### EXERCISE GOAL
State how many lines in the records below contain the string "green", and give nothing besides that number.

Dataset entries
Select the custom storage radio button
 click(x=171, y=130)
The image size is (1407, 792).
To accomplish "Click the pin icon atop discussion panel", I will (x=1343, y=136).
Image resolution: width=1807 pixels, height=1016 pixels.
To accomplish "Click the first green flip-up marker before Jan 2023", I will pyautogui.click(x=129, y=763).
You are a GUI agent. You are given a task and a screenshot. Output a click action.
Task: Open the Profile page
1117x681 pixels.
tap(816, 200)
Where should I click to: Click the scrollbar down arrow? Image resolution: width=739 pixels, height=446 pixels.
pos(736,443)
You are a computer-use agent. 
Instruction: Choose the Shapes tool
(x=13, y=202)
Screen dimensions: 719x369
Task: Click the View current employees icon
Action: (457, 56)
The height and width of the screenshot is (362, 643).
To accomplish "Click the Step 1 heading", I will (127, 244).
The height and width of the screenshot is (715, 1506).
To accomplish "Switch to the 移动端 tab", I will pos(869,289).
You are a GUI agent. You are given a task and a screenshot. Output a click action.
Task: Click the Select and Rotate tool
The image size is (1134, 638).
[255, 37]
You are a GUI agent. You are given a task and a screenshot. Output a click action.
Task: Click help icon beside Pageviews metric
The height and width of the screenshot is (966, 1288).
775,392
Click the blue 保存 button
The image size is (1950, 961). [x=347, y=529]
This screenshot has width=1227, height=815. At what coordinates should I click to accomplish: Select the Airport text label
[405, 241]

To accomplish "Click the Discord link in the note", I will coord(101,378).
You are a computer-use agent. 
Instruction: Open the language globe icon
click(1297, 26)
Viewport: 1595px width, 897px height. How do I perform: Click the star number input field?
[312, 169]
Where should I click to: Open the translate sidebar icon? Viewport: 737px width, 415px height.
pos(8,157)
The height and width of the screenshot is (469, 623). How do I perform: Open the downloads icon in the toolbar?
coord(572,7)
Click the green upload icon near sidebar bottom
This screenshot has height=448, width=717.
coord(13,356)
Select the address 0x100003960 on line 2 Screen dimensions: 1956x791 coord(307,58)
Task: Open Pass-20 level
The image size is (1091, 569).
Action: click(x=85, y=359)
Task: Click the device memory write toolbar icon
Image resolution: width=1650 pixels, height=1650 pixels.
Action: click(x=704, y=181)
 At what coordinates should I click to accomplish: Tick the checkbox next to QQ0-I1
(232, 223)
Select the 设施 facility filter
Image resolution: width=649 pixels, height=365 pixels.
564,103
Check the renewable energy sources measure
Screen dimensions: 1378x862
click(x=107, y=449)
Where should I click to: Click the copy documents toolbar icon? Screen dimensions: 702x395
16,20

### EXERCISE RESULT
2